The catheter was removed over two stiff angled Glidewires (Boston Scientific, Natick, Massachusetts) advanced into the inferior vena cava. Venography was performed through a sidearm sheath showing no passage of contrast into the right atrium, retrograde flow of contrast from the superior vena cava (SVC) into the right brachiocephalic vein, and opacification of a large mediastinal collateral vein. A linear, catheter-shaped filling defect was visible within the SVC.

Catheter dysfunction caused by fibrin sheath formation and central venous obstruction.

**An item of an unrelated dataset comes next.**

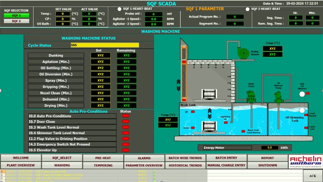Go to the TEMPERING page
Viewport: 323px width, 182px height.
coord(103,165)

A 10-mm balloon was advanced over one of the stiff angled Glidewires (Boston Scientific, Natick, Massachusetts) and repeatedly inflated throughout the SVC. A new permanent hemodialysis catheter was then placed and noted to flush and draw rapidly using a 10-cc syringe. Following the procedure, the patient underwent uneventful dialysis where excellent flow rates were achieved.

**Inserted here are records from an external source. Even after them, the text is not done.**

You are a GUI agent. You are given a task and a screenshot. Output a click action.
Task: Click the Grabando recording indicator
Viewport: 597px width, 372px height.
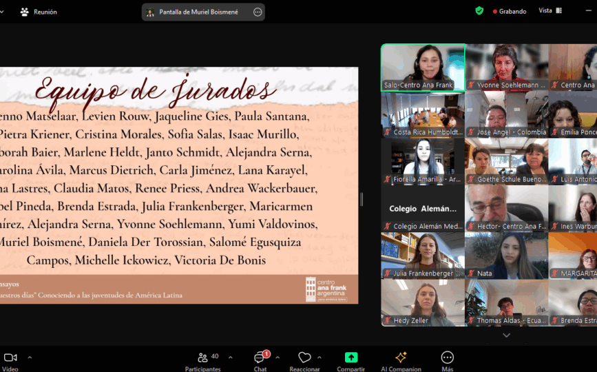510,12
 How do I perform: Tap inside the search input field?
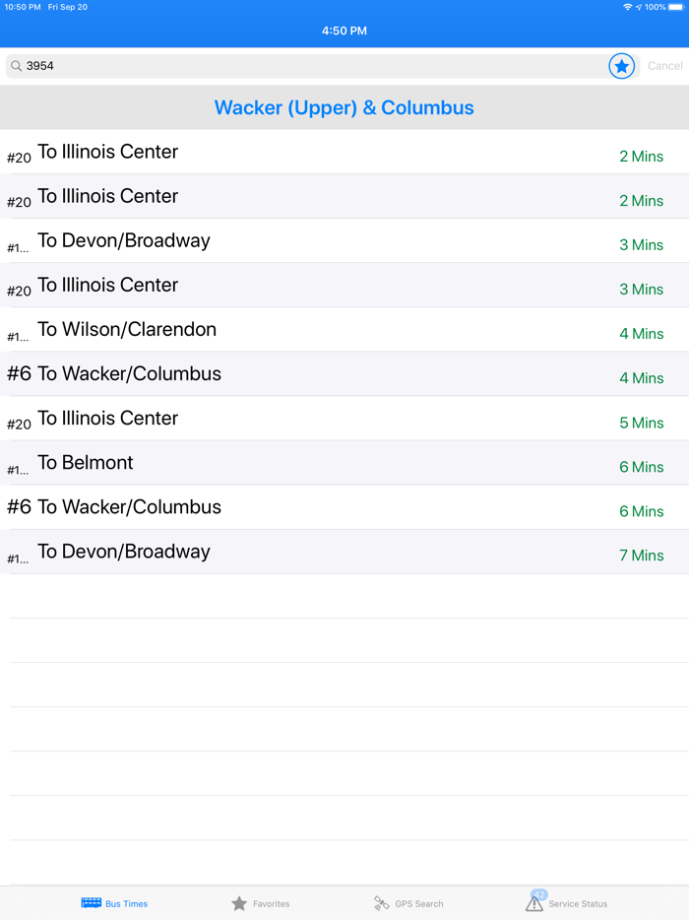(295, 66)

• Two 0.035″ stiff angled Glidewires (Boston Scientific, Natick, Massachusetts)
  
• 8F sidearm vascular sheath (Cook, Bloomington, Indiana)
  
• 10-mm diameter balloon catheter (Ultrathin, Boston Scientific, Natick, Massachusetts)
  
• Permanent dialysis catheter (Opti-Flow, Bard, Salt Lake City, Utah)
  
• Contrast material

Based on durability, convenience, and the risk of associated morbidity and mortality, tunneled catheters are a suboptimal source of permanent venous access compared with arteriovenous shunts. As a result, the National Kidney Foundation recommends that dialysis centers work toward the goal of limiting the use of catheters to patients awaiting shunt placement or maturation and patients who have exhausted shunt options. Acute complications of catheter placement include pneumothorax, bleeding, air embolus, central venous rupture, infection, and dysfunction. Chronic complications will usually occur with enough follow-up time, including dysfunction, infection, and central venous obstruction. This case discusses the management of chronic complications of permanent hemodialysis catheters.

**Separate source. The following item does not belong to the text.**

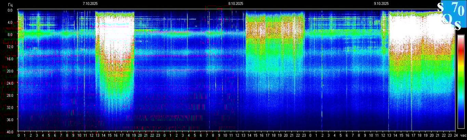Click the large white burst on 9.10.2025
Viewport: 467px width, 140px height.
coord(421,31)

The incidence of chronic complications varies with the route of central venous access used. Despite repeated interventions in interventional radiology, patients requiring the extended use of catheters tend to exhaust central venous access options and require the use of progressively suboptimal routes, which include the jugular veins, recanalized or patent chest and thyrocervical veins, femoral veins, inferior vena cava (translumbar approach), and hepatic veins (transhepatic approach). Subclavian veins are typically reserved for patients who have exhausted options for upper extremity shunt placement to avoid catheter-related venous outflow obstruction. Regardless of the route of access, permanent chest catheters offer similar low rates of dysfunction and infection (Funaki). In comparison, femoral catheters are associated with an increased rate of infection (Zaleski), and both transhepatic and translumbar catheters are associated with increased rates of infection and dysfunction (Lund, Stavropoulos). In summary, permanent catheters are initially placed in chest and neck veins rather than alternative access sites to maximize catheter survival by minimizing chronic complications of dysfunction and infection.